Open Scientific Question

How does lysosomal and autophagy function in glia and neurons around chronic implants determine cellular quality control, and can targeted modulation of lysosomal pathways extend chronic device function while preserving cellular health? Lysosomal dysfunction is increasingly recognized as a central mechanism in neurodegenerative disease (including AD and Parkinson's disease) and in lysosomal storage disorders, but its role at the chronic device-tissue interface has been minimally characterized. The lab's framework treats the device interface as an in vivo perturbation context for studying lysosomal biology, with direct forward-translation implications for device design and reverse-translation implications for understanding lysosomal dysfunction in disease.
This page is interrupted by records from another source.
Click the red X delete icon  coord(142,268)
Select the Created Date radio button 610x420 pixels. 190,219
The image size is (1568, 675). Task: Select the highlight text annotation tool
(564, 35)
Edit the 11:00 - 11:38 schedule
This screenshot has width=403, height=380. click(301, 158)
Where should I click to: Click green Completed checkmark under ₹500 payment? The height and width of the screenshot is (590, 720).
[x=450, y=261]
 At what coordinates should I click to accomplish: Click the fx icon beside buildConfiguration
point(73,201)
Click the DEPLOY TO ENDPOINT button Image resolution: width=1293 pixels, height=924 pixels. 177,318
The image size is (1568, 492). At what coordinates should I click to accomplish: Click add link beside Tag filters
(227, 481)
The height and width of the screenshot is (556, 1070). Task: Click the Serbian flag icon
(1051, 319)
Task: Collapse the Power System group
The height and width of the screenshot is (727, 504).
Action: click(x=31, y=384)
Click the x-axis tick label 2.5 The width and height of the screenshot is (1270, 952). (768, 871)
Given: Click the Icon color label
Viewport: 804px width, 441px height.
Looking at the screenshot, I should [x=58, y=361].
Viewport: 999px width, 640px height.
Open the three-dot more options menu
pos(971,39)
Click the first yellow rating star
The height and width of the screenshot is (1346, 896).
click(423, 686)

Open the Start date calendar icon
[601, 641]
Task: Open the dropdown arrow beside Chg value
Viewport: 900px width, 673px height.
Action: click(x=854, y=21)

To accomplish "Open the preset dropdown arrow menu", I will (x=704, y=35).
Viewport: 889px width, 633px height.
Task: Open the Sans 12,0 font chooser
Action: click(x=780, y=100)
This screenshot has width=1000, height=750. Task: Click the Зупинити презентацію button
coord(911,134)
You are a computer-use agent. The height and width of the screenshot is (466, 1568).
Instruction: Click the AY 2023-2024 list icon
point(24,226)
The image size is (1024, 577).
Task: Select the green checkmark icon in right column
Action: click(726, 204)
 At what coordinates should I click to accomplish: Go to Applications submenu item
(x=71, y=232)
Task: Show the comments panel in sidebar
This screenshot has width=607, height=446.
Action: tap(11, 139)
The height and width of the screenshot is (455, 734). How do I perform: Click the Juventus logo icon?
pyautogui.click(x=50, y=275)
Anchor Papers from the Lab

•         Chen K, Garcia C, Kiselyov K, Kozai TDY. Cell-specific alterations in autophagy-lysosomal activity near the chronically implanted microelectrodes. Biomaterials, 2023, 302, 122316. The first cell-type-specific characterization of autophagy-lysosomal pathway activity around chronic implants, identifying differential responses across glial and neuronal populations.

Disease and Translational Connections

•         Lysosomal storage diseases. The lab's work on cell-specific lysosomal modulation around chronic implants generates mechanism that informs hypotheses about lysosomal storage disease pathophysiology, particularly in cell types (glia) that are difficult to study in vivo through other means.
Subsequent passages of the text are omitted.